— Start Extracted records —

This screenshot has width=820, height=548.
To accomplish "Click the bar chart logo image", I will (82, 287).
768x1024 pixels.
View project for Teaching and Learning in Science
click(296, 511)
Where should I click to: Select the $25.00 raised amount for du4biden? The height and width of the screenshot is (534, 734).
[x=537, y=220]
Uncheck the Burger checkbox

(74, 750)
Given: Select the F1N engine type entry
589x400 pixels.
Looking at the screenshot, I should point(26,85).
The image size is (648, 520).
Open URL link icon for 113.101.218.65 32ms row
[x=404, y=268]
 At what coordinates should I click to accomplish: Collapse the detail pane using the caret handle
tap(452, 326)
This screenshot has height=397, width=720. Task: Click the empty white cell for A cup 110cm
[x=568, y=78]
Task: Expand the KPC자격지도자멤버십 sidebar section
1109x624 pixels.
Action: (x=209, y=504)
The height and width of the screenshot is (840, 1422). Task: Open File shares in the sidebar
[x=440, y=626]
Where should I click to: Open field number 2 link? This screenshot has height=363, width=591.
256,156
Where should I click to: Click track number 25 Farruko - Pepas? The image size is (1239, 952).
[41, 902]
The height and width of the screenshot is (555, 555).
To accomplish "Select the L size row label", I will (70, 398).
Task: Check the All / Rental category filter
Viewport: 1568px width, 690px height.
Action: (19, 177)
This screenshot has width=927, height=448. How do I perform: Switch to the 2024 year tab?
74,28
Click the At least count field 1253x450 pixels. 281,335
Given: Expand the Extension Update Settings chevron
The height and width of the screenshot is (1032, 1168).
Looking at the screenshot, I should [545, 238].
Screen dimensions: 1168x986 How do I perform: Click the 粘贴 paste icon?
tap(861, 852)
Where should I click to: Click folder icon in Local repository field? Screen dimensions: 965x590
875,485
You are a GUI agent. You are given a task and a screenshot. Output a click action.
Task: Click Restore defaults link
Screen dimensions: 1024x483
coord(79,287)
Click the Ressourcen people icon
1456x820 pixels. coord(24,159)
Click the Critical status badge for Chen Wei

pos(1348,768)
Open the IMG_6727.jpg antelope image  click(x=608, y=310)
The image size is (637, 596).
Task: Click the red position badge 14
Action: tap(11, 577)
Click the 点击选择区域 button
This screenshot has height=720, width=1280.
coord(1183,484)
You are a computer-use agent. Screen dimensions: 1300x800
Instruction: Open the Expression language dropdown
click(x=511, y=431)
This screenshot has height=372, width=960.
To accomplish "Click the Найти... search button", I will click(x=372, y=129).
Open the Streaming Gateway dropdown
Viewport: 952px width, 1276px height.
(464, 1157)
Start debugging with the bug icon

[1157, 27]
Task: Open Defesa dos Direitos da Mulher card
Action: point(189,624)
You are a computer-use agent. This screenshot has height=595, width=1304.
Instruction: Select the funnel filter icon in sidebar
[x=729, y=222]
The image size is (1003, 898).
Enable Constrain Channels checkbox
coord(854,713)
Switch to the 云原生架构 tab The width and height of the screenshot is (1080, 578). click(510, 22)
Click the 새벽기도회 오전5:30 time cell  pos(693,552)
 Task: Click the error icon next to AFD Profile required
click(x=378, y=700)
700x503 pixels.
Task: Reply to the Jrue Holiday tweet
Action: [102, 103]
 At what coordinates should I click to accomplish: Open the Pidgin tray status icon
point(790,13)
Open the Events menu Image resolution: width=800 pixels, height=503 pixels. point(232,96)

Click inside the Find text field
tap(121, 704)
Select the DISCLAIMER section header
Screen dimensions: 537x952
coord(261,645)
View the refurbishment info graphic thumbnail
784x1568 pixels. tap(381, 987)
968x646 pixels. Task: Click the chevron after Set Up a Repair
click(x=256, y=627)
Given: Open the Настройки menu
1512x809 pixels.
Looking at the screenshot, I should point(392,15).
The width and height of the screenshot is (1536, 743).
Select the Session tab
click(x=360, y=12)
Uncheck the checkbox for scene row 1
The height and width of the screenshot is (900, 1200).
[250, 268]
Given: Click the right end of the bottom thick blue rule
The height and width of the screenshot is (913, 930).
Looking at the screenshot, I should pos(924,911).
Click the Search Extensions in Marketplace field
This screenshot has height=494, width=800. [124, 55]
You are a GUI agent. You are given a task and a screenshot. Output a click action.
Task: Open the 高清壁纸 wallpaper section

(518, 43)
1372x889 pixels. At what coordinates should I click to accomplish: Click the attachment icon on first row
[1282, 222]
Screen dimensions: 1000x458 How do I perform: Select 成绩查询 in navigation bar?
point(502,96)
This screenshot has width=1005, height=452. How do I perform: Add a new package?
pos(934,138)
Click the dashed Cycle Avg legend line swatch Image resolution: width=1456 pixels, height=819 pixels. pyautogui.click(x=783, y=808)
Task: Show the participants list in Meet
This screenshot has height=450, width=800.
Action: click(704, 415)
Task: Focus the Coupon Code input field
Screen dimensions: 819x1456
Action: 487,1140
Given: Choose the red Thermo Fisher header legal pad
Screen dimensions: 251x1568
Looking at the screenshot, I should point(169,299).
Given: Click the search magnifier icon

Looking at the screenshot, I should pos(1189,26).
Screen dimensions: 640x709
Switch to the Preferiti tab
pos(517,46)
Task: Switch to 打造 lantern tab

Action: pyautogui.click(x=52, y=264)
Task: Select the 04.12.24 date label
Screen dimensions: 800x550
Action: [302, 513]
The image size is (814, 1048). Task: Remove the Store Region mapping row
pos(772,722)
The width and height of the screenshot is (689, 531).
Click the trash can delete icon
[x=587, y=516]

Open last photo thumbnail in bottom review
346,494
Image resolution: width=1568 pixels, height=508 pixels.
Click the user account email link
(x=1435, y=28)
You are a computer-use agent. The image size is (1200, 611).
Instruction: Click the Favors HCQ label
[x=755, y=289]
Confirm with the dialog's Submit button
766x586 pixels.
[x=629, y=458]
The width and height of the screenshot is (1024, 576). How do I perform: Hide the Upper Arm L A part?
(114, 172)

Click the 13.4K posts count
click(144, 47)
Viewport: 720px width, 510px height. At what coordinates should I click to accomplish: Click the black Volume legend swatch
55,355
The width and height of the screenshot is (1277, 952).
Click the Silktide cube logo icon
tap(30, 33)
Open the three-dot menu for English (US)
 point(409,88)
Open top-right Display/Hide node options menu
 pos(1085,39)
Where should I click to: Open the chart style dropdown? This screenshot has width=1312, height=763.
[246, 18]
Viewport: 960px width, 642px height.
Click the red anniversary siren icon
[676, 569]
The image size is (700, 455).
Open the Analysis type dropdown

— End Extracted records —

▶ Stated goal: Recast every line of the listing above as a Markdown table with two columns, Row and Line, numbering the rows in order and skipping blank lines.

▶ Solved problem:
| Row | Line |
|---|---|
| 1 | This screenshot has width=820, height=548. |
| 2 | To accomplish "Click the bar chart logo image", I will (82, 287). |
| 3 | 768x1024 pixels. |
| 4 | View project for Teaching and Learning in Science |
| 5 | click(296, 511) |
| 6 | Where should I click to: Select the $25.00 raised amount for du4biden? The height and width of the screenshot is (534, 734). |
| 7 | [x=537, y=220] |
| 8 | Uncheck the Burger checkbox |
| 9 | (74, 750) |
| 10 | Given: Select the F1N engine type entry |
| 11 | 589x400 pixels. |
| 12 | Looking at the screenshot, I should point(26,85). |
| 13 | The image size is (648, 520). |
| 14 | Open URL link icon for 113.101.218.65 32ms row |
| 15 | [x=404, y=268] |
| 16 |  At what coordinates should I click to accomplish: Collapse the detail pane using the caret handle |
| 17 | tap(452, 326) |
| 18 | This screenshot has height=397, width=720. Task: Click the empty white cell for A cup 110cm |
| 19 | [x=568, y=78] |
| 20 | Task: Expand the KPC자격지도자멤버십 sidebar section |
| 21 | 1109x624 pixels. |
| 22 | Action: (x=209, y=504) |
| 23 | The height and width of the screenshot is (840, 1422). Task: Open File shares in the sidebar |
| 24 | [x=440, y=626] |
| 25 | Where should I click to: Open field number 2 link? This screenshot has height=363, width=591. |
| 26 | 256,156 |
| 27 | Where should I click to: Click track number 25 Farruko - Pepas? The image size is (1239, 952). |
| 28 | [41, 902] |
| 29 | The height and width of the screenshot is (555, 555). |
| 30 | To accomplish "Select the L size row label", I will (70, 398). |
| 31 | Task: Check the All / Rental category filter |
| 32 | Viewport: 1568px width, 690px height. |
| 33 | Action: (19, 177) |
| 34 | This screenshot has width=927, height=448. How do I perform: Switch to the 2024 year tab? |
| 35 | 74,28 |
| 36 | Click the At least count field 1253x450 pixels. 281,335 |
| 37 | Given: Expand the Extension Update Settings chevron |
| 38 | The height and width of the screenshot is (1032, 1168). |
| 39 | Looking at the screenshot, I should [545, 238]. |
| 40 | Screen dimensions: 1168x986 How do I perform: Click the 粘贴 paste icon? |
| 41 | tap(861, 852) |
| 42 | Where should I click to: Click folder icon in Local repository field? Screen dimensions: 965x590 |
| 43 | 875,485 |
| 44 | You are a GUI agent. You are given a task and a screenshot. Output a click action. |
| 45 | Task: Click Restore defaults link |
| 46 | Screen dimensions: 1024x483 |
| 47 | coord(79,287) |
| 48 | Click the Ressourcen people icon |
| 49 | 1456x820 pixels. coord(24,159) |
| 50 | Click the Critical status badge for Chen Wei |
| 51 | pos(1348,768) |
| 52 | Open the IMG_6727.jpg antelope image  click(x=608, y=310) |
| 53 | The image size is (637, 596). |
| 54 | Task: Click the red position badge 14 |
| 55 | Action: tap(11, 577) |
| 56 | Click the 点击选择区域 button |
| 57 | This screenshot has height=720, width=1280. |
| 58 | coord(1183,484) |
| 59 | You are a computer-use agent. Screen dimensions: 1300x800 |
| 60 | Instruction: Open the Expression language dropdown |
| 61 | click(x=511, y=431) |
| 62 | This screenshot has height=372, width=960. |
| 63 | To accomplish "Click the Найти... search button", I will click(x=372, y=129). |
| 64 | Open the Streaming Gateway dropdown |
| 65 | Viewport: 952px width, 1276px height. |
| 66 | (464, 1157) |
| 67 | Start debugging with the bug icon |
| 68 | [1157, 27] |
| 69 | Task: Open Defesa dos Direitos da Mulher card |
| 70 | Action: point(189,624) |
| 71 | You are a computer-use agent. This screenshot has height=595, width=1304. |
| 72 | Instruction: Select the funnel filter icon in sidebar |
| 73 | [x=729, y=222] |
| 74 | The image size is (1003, 898). |
| 75 | Enable Constrain Channels checkbox |
| 76 | coord(854,713) |
| 77 | Switch to the 云原生架构 tab The width and height of the screenshot is (1080, 578). click(510, 22) |
| 78 | Click the 새벽기도회 오전5:30 time cell  pos(693,552) |
| 79 |  Task: Click the error icon next to AFD Profile required |
| 80 | click(x=378, y=700) |
| 81 | 700x503 pixels. |
| 82 | Task: Reply to the Jrue Holiday tweet |
| 83 | Action: [102, 103] |
| 84 |  At what coordinates should I click to accomplish: Open the Pidgin tray status icon |
| 85 | point(790,13) |
| 86 | Open the Events menu Image resolution: width=800 pixels, height=503 pixels. point(232,96) |
| 87 | Click inside the Find text field |
| 88 | tap(121, 704) |
| 89 | Select the DISCLAIMER section header |
| 90 | Screen dimensions: 537x952 |
| 91 | coord(261,645) |
| 92 | View the refurbishment info graphic thumbnail |
| 93 | 784x1568 pixels. tap(381, 987) |
| 94 | 968x646 pixels. Task: Click the chevron after Set Up a Repair |
| 95 | click(x=256, y=627) |
| 96 | Given: Open the Настройки menu |
| 97 | 1512x809 pixels. |
| 98 | Looking at the screenshot, I should point(392,15). |
| 99 | The width and height of the screenshot is (1536, 743). |
| 100 | Select the Session tab |
| 101 | click(x=360, y=12) |
| 102 | Uncheck the checkbox for scene row 1 |
| 103 | The height and width of the screenshot is (900, 1200). |
| 104 | [250, 268] |
| 105 | Given: Click the right end of the bottom thick blue rule |
| 106 | The height and width of the screenshot is (913, 930). |
| 107 | Looking at the screenshot, I should pos(924,911). |
| 108 | Click the Search Extensions in Marketplace field |
| 109 | This screenshot has height=494, width=800. [124, 55] |
| 110 | You are a GUI agent. You are given a task and a screenshot. Output a click action. |
| 111 | Task: Open the 高清壁纸 wallpaper section |
| 112 | (518, 43) |
| 113 | 1372x889 pixels. At what coordinates should I click to accomplish: Click the attachment icon on first row |
| 114 | [1282, 222] |
| 115 | Screen dimensions: 1000x458 How do I perform: Select 成绩查询 in navigation bar? |
| 116 | point(502,96) |
| 117 | This screenshot has width=1005, height=452. How do I perform: Add a new package? |
| 118 | pos(934,138) |
| 119 | Click the dashed Cycle Avg legend line swatch Image resolution: width=1456 pixels, height=819 pixels. pyautogui.click(x=783, y=808) |
| 120 | Task: Show the participants list in Meet |
| 121 | This screenshot has height=450, width=800. |
| 122 | Action: click(704, 415) |
| 123 | Task: Focus the Coupon Code input field |
| 124 | Screen dimensions: 819x1456 |
| 125 | Action: 487,1140 |
| 126 | Given: Choose the red Thermo Fisher header legal pad |
| 127 | Screen dimensions: 251x1568 |
| 128 | Looking at the screenshot, I should point(169,299). |
| 129 | Given: Click the search magnifier icon |
| 130 | Looking at the screenshot, I should pos(1189,26). |
| 131 | Screen dimensions: 640x709 |
| 132 | Switch to the Preferiti tab |
| 133 | pos(517,46) |
| 134 | Task: Switch to 打造 lantern tab |
| 135 | Action: pyautogui.click(x=52, y=264) |
| 136 | Task: Select the 04.12.24 date label |
| 137 | Screen dimensions: 800x550 |
| 138 | Action: [302, 513] |
| 139 | The image size is (814, 1048). Task: Remove the Store Region mapping row |
| 140 | pos(772,722) |
| 141 | The width and height of the screenshot is (689, 531). |
| 142 | Click the trash can delete icon |
| 143 | [x=587, y=516] |
| 144 | Open last photo thumbnail in bottom review |
| 145 | 346,494 |
| 146 | Image resolution: width=1568 pixels, height=508 pixels. |
| 147 | Click the user account email link |
| 148 | (x=1435, y=28) |
| 149 | You are a computer-use agent. The image size is (1200, 611). |
| 150 | Instruction: Click the Favors HCQ label |
| 151 | [x=755, y=289] |
| 152 | Confirm with the dialog's Submit button |
| 153 | 766x586 pixels. |
| 154 | [x=629, y=458] |
| 155 | The width and height of the screenshot is (1024, 576). How do I perform: Hide the Upper Arm L A part? |
| 156 | (114, 172) |
| 157 | Click the 13.4K posts count |
| 158 | click(144, 47) |
| 159 | Viewport: 720px width, 510px height. At what coordinates should I click to accomplish: Click the black Volume legend swatch |
| 160 | 55,355 |
| 161 | The width and height of the screenshot is (1277, 952). |
| 162 | Click the Silktide cube logo icon |
| 163 | tap(30, 33) |
| 164 | Open the three-dot menu for English (US) |
| 165 |  point(409,88) |
| 166 | Open top-right Display/Hide node options menu |
| 167 |  pos(1085,39) |
| 168 | Where should I click to: Open the chart style dropdown? This screenshot has width=1312, height=763. |
| 169 | [246, 18] |
| 170 | Viewport: 960px width, 642px height. |
| 171 | Click the red anniversary siren icon |
| 172 | [676, 569] |
| 173 | The image size is (700, 455). |
| 174 | Open the Analysis type dropdown |